Abstract
New insights into the functional neuroanatomic correlates of emotions point toward the involvement of the cerebellum in anger and aggression. To identify cerebellar regions commonly activated in tasks examining the experience of anger and threat as well as exerting an aggressive response, two coordinate-based activation likelihood estimation meta-analyses reporting a total of 57 cerebellar activation foci from 819 participants were performed.
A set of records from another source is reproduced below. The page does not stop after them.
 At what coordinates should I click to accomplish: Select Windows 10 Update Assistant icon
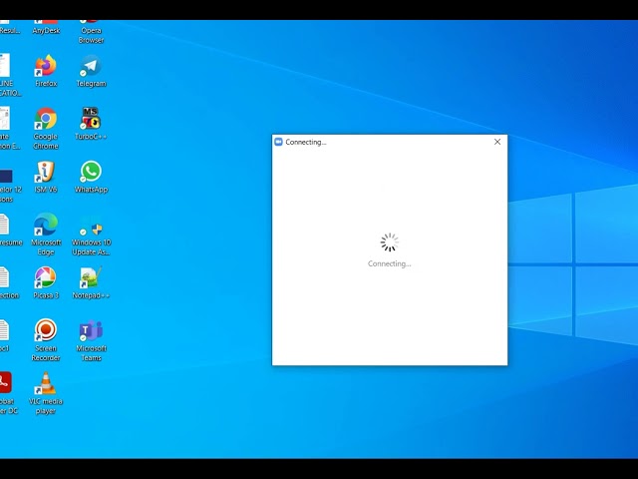(x=91, y=227)
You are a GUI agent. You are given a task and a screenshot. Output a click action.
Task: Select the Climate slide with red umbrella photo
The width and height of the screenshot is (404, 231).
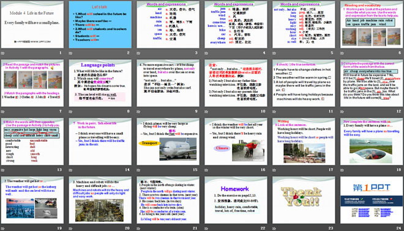click(236, 142)
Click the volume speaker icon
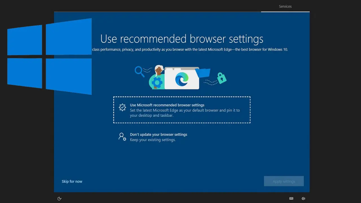 point(303,198)
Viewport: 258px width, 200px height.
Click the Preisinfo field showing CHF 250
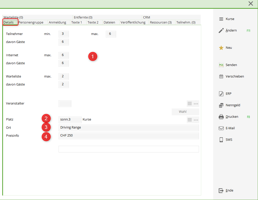pyautogui.click(x=128, y=136)
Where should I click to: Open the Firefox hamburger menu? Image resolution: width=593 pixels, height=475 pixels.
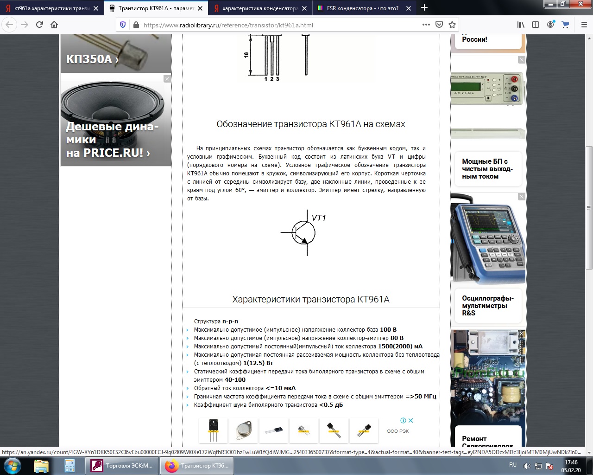[584, 25]
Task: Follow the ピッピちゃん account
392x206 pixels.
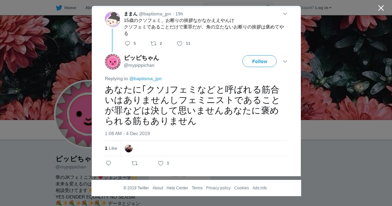Action: pos(259,61)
For anger processing (18 studies), results showed significant clusters in the bilateral posterior cerebellum, overlapping with results from previous meta-analyses on emotion processing, and implying functional connectivity to cognitive, limbic, and social canonic networks in the cerebral cortex. By contrast, active aggression expression (10 studies) was associated with significant clusters in more anterior regions of the cerebellum, overlapping with cerebellar somatosensory and motor regions and displaying functional connectivity with the somatomotor and default mode network. This study not only strengthens the notion that the cerebellum is involved in emotion processing, but also provides the first quantitative evidence for distinct cerebellar functional activation patterns related to anger and aggression.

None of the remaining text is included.